Tag me on social media when you post your photos! Seeing your perfectly caramelized sprouts and those beautifully glazed chicken pieces is honestly the best part of my week. It makes all the recipe testing worth it. If you have any lingering questions, don’t hesitate to head over to the contact page and send me a note. Happy cooking, friends—you absolutely crushed this!

Close-up of glazed Sheet Pan Balsamic Chicken and Brussels Sprouts with red onion wedges in a white baking dish.
Three pieces of glazed chicken thighs roasted with Brussels sprouts and red onion wedges on a white sheet pan.

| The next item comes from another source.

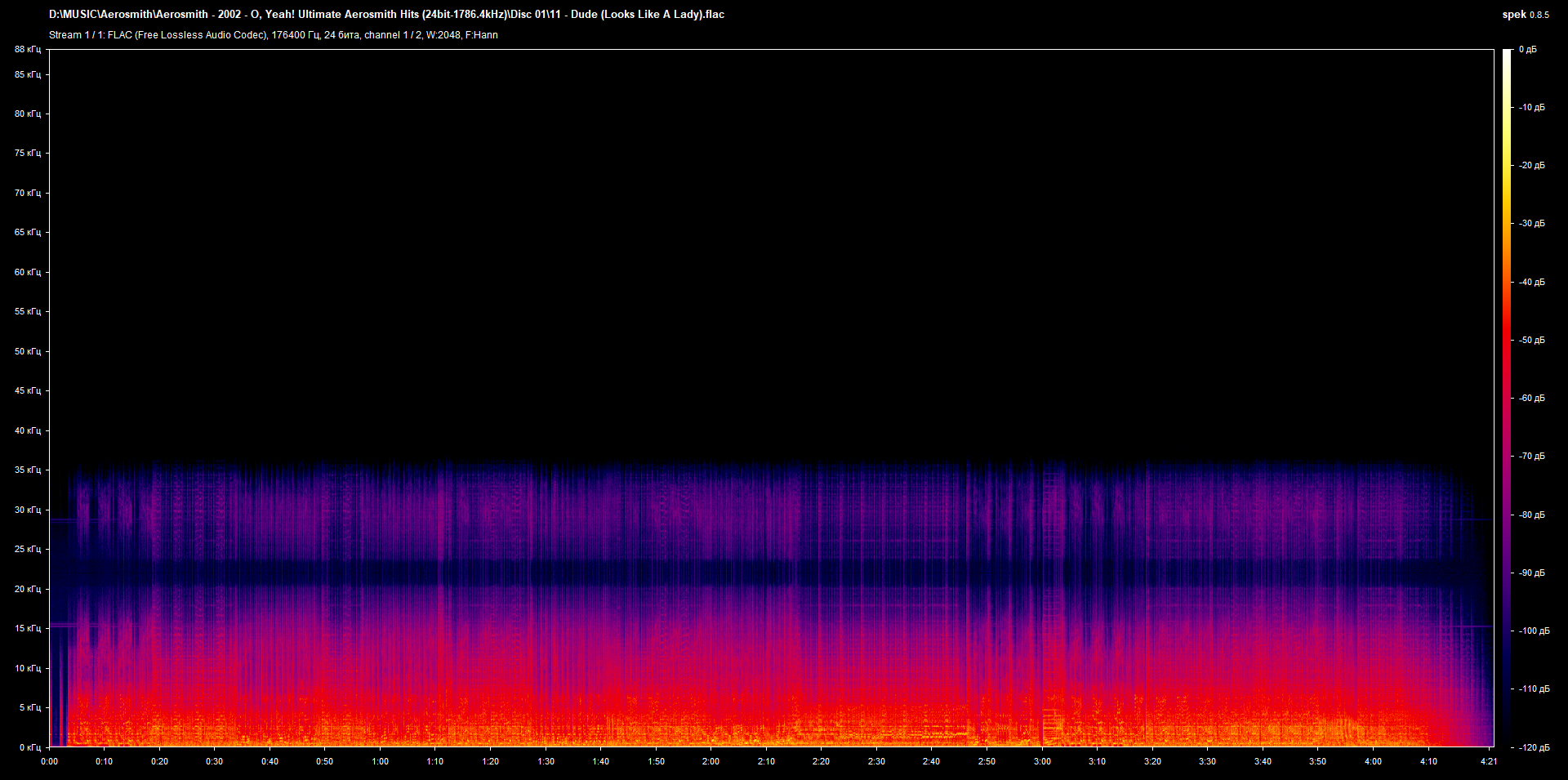
Task: Click the 1:00 time axis marker
Action: tap(380, 761)
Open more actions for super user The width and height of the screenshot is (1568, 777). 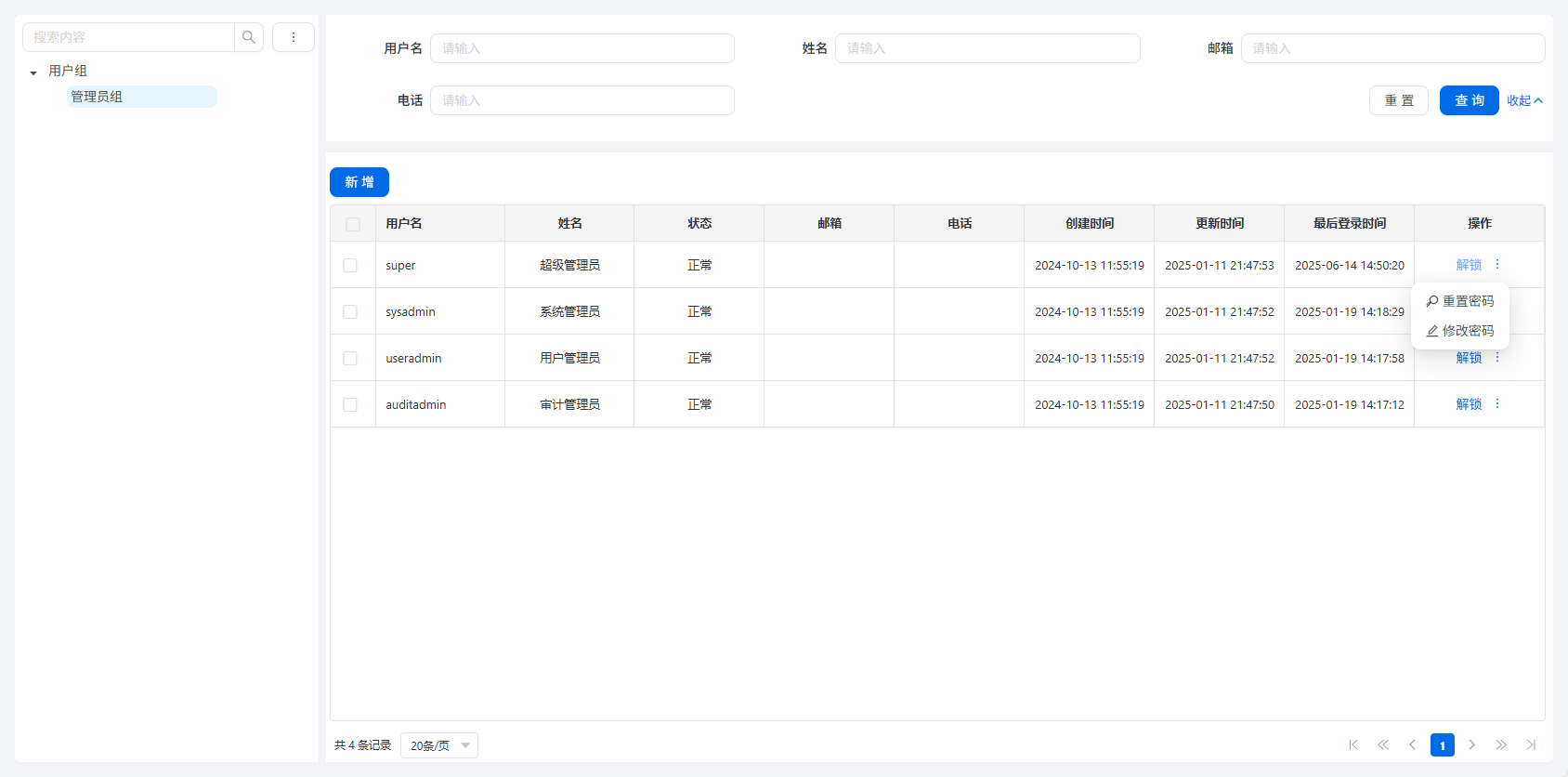1497,265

Sheet Pan Balsamic Chicken and Brussels Sprouts

This recipe uses a sheet pan for simple preparation of chicken thighs, Brussels sprouts, and red onion, all coated in a balsamic glaze. It provides a satisfying dinner with minimal cleanup.
Prep Time 15 minutes
Cook Time 40 minutes
Marinating Time 1 hour
Total Time 1 hour 55 minutes
Servings: 6 people
Course: Dinner
Cuisine: American
Calories: 478

Ingredients
  

For the Marinade and Glaze
  • 1/2 cup balsamic vinegar
  • 4 tablespoons extra-virgin olive oil Divided
  • 2 tablespoons maple syrup
  • 3 cloves garlic minced
  • 1/2 teaspoon kosher salt or more to taste
  • 1/4 teaspoon freshly ground black pepper or more to taste
For the Chicken and Vegetables
  • 6 chicken thighs
  • 1 pound Brussels sprouts ends trimmed off and sliced in half
  • 1 red onion sliced into wedges

Equipment

  • Medium bowl
  • Large glass bowl or plastic bag
  • Sheet pan
  • Small saucepan
  • Instant read thermometer

Method
 

  1. Whisk together the balsamic vinegar, 2 tablespoons of olive oil, maple syrup, garlic, salt, and pepper in a medium bowl.
  2. Place the chicken thighs in a large glass bowl or plastic bag. Pour the marinade over the chicken. Marinate in the refrigerator for 1 to 2 hours.
  3. Preheat your oven to 425°F (220°C). Place the Brussels sprouts and onion on a sheet pan.
  4. Drizzle the vegetables with the remaining 2 tablespoons of olive oil, and season with salt and pepper. Mix everything together on the sheet pan using your hands.
  5. Remove the chicken from the marinade and place it on the sheet pan, arranging it between the vegetables. Bake for 30 to 40 minutes or until the chicken is cooked through.
  6. While the chicken bakes, pour the remaining marinade into a small saucepan over medium-low heat. Simmer for 8 to 10 minutes until the sauce reduces and thickens. Open the oven, brush the glaze on the chicken, and continue baking. Repeat this brushing process one more time while the chicken finishes cooking. Note that the glaze will thicken more as it cools, making the second application thicker.
  7. Use an instant read thermometer to confirm the chicken reaches 165°F (74°C). Serve the chicken and vegetables.

Nutrition

Calories: 478kcalCarbohydrates: 17gProtein: 26gFat: 34gSaturated Fat: 8gCholesterol: 142mgSodium: 331mgPotassium: 663mgFiber: 3gSugar: 10gVitamin A: 684IUVitamin C: 66mgCalcium: 64mgIron: 2mg

Notes

This sheet pan meal is simple to prepare, making it a good choice for busy evenings. The balsamic glaze adds tanginess to the chicken and vegetables.